Yang berangkat siang itu
Adalah Adam dari kayangan
Selebihnya hawa
Sesuatu yang bernama di punggung bukit.
(Butong, Jum’at 22 Juli 1999)Sajak Pembantaian milik AA Manggeng mengigatkan saya kembali kepada tragedi pembantaian Tgk Bantaqiah di Beutong Ateuh tahun 1999 lalu. Kini A A sendiri yang harus berangkat Sabtu dini hari (27/3) di ranjang Rumah Sakit Umum Zainoel Abidin.
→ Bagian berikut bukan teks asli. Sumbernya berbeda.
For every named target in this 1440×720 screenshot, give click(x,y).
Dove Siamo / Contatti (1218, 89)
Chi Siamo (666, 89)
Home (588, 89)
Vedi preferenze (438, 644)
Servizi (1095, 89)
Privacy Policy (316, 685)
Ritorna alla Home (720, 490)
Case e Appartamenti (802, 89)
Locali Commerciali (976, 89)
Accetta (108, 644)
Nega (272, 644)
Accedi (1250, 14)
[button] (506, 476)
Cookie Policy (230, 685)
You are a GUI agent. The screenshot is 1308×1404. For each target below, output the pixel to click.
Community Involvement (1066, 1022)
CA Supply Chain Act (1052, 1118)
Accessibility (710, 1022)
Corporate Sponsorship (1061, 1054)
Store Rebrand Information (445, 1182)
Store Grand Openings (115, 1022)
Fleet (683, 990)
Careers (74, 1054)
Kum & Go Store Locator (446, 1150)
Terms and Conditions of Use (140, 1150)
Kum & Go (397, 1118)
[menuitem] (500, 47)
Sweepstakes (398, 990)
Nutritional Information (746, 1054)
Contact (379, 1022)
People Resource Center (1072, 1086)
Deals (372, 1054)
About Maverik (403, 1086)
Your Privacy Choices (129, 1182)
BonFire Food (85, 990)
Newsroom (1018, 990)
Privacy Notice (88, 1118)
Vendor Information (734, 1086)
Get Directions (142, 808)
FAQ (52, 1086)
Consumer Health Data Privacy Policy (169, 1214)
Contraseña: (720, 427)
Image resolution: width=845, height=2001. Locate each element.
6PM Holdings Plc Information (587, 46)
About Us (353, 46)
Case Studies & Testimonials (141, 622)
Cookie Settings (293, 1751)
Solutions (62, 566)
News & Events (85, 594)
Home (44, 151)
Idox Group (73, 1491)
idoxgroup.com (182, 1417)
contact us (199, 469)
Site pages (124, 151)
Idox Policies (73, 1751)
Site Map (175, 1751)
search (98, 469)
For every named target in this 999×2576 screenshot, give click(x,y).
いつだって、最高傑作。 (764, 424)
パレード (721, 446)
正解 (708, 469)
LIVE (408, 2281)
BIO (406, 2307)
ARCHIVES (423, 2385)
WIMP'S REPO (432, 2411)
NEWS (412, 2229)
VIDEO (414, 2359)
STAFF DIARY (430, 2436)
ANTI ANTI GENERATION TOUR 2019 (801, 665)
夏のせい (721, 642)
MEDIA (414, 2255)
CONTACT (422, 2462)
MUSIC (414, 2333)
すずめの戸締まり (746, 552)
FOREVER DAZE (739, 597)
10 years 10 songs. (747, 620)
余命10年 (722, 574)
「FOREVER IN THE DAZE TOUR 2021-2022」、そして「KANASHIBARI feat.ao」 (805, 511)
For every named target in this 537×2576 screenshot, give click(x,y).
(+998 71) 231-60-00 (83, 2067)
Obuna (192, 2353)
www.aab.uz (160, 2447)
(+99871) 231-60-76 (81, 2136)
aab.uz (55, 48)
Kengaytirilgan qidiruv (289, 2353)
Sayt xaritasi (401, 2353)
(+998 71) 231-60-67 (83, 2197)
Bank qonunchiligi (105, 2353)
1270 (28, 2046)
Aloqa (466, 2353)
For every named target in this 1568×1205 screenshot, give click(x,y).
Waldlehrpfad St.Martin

Pagi kemarin, rekan Sulaiman Tripa mengabari berita duka itu.
Setelah membaca pesan singkat dari Sulaiman, saya hanya mampu memuji kebesaran Illahi, sembari kemudian berucap pelan, bahkan pelan sekali.
Mutiara itu telah lepas dari cangkak
pasang membawanya ke tepi
namun surut yang menjilat pasir
menariknya kembali
dalam pangkuan cinta
kini kami menghadau tepian ituIngatan saya tiba-tiba mundur sekian tahun, ketika pertama kali terlibat dan bekerja sama dengan A A Manggeng dalam Film Neuhen Warisan garapan Yursi Ibrahim bersama Yusrizal Ibrahim yang kemudian jadi anggota DPRA dari Partai Demokrat. Dalam film itu juga terlibat seniman debus Yun Casalona.
Penggarapan film yang shootingnya dilakukan di Alue Naga Banda Aceh dan Peukan Bada Aceh Besar sekitar satu bulan itulah yang membuat saya lebih dekat dengan A A Manggeng. Setelah film garapan Koperasi Karyawan dan Artis Film Aceh (Kopkafasa) itu rampung pada tahun 2002, praktis hubungan saya dengan A A Manggeng jadi renggang karena kesibukan masing-masing. Saya melanjutkan profesi sebagai jurnalis, sementara A A Manggeng sibuk dengan aktivitasnya sebagai pegawai negeri di Rumah Sakit Jiwa (RSJ) Banda Aceh.
Kedekatan dengannya kembali terjalin pada pertengahan 2006, ketika itu A A Manggeng sudah bekerja sebagai Direktur Budaya Badan Rehabilitasi dan Rekonstruksi NAD – NIAS di Lambhuk, Banda Aceh. Kantornya persis di samping HARIAN ACEH tempat saya bekerja sekarang.
Kala itu masih dalam suasana lebaran dan saya masih berada di kampung halaman, Meureudu, sahabat dekat saya (Alm) Ridwan Haji Mukhtar mengabarkan bahwa nama saya dimasukkan sebagai salah seorang tim penulis buku Ensiklopedi Aceh bersama Dr Alamsyah, Mukhlis A Hamidi, Sulaiman Tripa (ketiganya dosen Universitas Syiahkuala) Ridwan Azwad (praktisi sejarah) dan Hermandar.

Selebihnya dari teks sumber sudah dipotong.